• [Saved dataset items]
----------------

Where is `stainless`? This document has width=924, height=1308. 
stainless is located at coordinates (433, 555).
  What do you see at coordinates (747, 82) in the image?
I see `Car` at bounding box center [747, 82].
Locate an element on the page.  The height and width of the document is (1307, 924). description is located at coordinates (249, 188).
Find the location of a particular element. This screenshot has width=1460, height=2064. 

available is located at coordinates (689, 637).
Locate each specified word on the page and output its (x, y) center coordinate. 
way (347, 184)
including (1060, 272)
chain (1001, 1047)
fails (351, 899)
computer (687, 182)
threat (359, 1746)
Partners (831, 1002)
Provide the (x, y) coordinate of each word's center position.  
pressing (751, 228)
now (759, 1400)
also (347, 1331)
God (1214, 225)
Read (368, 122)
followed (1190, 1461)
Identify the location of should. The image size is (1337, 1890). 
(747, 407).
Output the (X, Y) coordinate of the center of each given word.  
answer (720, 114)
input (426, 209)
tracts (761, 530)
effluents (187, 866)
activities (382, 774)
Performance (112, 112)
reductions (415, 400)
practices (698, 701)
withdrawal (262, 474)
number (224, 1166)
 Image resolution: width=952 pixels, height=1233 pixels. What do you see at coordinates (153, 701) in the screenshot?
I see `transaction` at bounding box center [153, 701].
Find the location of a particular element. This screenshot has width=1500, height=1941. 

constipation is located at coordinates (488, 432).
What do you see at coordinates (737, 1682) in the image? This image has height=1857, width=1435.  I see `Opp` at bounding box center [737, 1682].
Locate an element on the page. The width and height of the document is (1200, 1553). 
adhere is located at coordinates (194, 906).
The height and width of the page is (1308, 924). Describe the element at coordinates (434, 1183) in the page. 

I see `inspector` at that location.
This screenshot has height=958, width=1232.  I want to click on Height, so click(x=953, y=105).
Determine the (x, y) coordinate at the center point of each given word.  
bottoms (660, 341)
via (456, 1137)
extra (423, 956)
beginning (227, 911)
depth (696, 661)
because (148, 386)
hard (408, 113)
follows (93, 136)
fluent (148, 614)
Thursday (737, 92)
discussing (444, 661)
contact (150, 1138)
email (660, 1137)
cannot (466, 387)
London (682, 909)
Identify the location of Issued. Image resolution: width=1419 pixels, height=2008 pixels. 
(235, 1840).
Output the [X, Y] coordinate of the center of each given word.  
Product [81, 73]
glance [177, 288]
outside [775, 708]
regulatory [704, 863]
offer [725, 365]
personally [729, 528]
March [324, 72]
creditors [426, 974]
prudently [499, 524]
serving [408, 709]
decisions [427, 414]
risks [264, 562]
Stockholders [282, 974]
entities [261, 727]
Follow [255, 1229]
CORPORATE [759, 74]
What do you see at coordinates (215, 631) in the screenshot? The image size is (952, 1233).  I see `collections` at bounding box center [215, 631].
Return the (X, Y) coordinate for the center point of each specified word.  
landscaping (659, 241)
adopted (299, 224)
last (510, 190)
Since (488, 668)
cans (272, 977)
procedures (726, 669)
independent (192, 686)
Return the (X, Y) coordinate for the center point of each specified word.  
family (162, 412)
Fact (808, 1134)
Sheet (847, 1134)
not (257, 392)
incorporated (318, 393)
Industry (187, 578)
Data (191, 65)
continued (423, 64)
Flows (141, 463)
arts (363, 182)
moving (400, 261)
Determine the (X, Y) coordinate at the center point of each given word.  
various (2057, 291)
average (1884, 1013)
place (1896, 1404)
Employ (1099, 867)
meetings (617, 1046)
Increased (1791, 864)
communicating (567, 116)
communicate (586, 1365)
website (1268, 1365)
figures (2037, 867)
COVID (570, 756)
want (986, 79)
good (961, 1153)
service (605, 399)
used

----------------

• [GIVEN EXERCISE] Find each line in the material above that contains the string "Identify" and copy those lines out. Matching is case-sensitive.

• [EXERCISE RESPONSE]
Identify the location of should. The image size is (1337, 1890). 
Identify the location of Issued. Image resolution: width=1419 pixels, height=2008 pixels. 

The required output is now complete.